Clustering is a machine learning technique for analyzing data and dividing in to groups of similar data. These groups or sets of similar data are known as clusters. Cluster analysis looks at clustering algorithms that can identify clusters automatically. Hierarchical and Partitional are two such classes of clustering algorithms. Hierarchical clustering algorithms break up the data in to a hierarchy of clusters. Paritional algorithms divide the data set into mutually disjoint partitions.

**What is Hierarchical Clustering?**

Hierarchical clustering algorithms repeat the cycle of either merging smaller clusters in to larger ones or dividing larger clusters to smaller ones. Either way, it produces a hierarchy of clusters called a dendogram.
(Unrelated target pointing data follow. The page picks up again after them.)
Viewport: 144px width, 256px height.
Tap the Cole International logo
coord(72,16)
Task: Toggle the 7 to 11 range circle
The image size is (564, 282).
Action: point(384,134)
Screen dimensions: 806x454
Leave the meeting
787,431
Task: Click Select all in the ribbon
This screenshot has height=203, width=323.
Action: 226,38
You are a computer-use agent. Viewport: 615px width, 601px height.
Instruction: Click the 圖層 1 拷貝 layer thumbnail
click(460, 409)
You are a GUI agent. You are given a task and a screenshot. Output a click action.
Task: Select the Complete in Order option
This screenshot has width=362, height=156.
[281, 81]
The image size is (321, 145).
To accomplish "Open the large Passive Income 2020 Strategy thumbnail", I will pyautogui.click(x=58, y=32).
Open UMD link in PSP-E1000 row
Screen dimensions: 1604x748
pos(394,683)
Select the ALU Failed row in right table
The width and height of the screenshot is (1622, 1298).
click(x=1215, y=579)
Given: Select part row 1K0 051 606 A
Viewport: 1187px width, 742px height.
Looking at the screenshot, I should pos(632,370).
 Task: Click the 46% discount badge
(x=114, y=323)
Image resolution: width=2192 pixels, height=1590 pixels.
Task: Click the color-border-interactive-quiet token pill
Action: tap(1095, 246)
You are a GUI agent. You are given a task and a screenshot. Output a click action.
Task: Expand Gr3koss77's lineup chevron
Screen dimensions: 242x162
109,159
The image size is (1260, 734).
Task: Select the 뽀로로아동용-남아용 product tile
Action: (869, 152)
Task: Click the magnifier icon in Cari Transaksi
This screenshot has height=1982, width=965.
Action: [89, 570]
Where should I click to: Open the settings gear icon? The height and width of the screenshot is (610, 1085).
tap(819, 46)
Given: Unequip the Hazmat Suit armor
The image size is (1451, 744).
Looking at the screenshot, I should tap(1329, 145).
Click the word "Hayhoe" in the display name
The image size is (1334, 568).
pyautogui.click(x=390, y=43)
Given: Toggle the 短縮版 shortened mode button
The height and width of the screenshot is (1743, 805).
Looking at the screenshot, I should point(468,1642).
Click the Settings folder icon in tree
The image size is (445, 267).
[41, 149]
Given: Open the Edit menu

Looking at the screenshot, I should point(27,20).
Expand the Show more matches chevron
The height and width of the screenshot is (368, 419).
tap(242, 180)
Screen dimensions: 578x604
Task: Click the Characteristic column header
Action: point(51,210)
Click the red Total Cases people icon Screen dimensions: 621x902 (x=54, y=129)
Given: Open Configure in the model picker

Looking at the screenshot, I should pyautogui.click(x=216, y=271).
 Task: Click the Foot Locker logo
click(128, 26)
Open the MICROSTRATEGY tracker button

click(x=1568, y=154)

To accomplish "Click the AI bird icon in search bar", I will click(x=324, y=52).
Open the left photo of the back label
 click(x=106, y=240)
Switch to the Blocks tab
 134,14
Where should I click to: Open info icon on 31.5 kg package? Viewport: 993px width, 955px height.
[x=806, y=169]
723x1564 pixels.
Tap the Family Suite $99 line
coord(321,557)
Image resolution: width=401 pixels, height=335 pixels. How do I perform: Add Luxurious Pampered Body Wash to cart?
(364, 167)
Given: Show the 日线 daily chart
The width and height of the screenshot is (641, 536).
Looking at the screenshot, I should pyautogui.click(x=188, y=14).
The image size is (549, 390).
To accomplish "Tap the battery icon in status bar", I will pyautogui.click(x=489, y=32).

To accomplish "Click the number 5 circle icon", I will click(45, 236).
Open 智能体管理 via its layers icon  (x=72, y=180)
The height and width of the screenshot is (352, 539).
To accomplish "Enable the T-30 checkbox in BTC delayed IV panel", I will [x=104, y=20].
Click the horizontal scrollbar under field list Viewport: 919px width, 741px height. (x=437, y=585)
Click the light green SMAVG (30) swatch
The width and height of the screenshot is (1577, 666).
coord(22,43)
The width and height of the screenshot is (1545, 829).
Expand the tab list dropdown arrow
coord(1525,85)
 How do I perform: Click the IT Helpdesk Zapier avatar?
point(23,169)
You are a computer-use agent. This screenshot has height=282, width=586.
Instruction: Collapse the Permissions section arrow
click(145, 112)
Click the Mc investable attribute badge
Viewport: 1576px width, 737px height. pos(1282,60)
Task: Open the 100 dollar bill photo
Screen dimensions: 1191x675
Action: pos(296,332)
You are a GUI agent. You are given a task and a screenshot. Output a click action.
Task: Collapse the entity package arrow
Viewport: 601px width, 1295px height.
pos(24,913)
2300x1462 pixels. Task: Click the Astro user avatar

Agglomerative clustering strategy uses the bottom-up approach of merging clusters in to larger ones, while divisive clustering strategy uses the top-down approach of splitting in to smaller ones. Typically, the greedy approach is used in deciding which larger/smaller clusters are used for merging/dividing. Euclidean distance, Manhattan distance and cosine similarity are some of the most commonly used metrics of similarity for numeric data. For non-numeric data, metrics such as the Hamming distance is used. It is important to note that the actual observations (instances) are not needed for hierarchical clustering, because only the matrix of distances is sufficient. Dendogram is a visual representation of the clusters, which displays the hierarchy very clearly. The user can obtain different clustering depending on the level at which the dendogram is cut.

**What is Partitional Clustering?**

Partitional clustering algorithms generate various partitions and then evaluate them by some criterion. They are also referred to as nonhierarchical as each instance is placed in exactly one of k mutually exclusive clusters. Because only one set of clusters is the output of a typical partitional clustering algorithm, the user is required to input the desired number of clusters (usually called k). One of the most commonly used partitional clustering algorithms is the k-means clustering algorithm. User is required to provide the number of clusters (k) before starting and the algorithm first initiates the centers (or centroids) of the k partitions. In a nutshell, k-means clustering algorithm then assigns members based on the current centers and re-estimates centers based on the current members. These two steps are repeated until a certain intra-cluster similarity objective function and inter-cluster dissimilarity objective function are optimized. Therefore, sensible initialization of centers is a very important factor in obtaining quality results from partitional clustering algorithms.

**What is the difference between Hierarchical and Partitional Clustering?**

Hierarchical and Partitional Clustering have key differences in running time, assumptions, input parameters and resultant clusters. Typically, partitional clustering is faster than hierarchical clustering. Hierarchical clustering requires only a similarity measure, while partitional clustering requires stronger assumptions such as number of clusters and the initial centers. Hierarchical clustering does not require any input parameters, while partitional clustering algorithms require the number of clusters to start running. Hierarchical clustering returns a much more meaningful and subjective division of clusters but partitional clustering results in exactly k clusters. Hierarchical clustering algorithms are more suitable for categorical data as long as a similarity measure can be defined accordingly.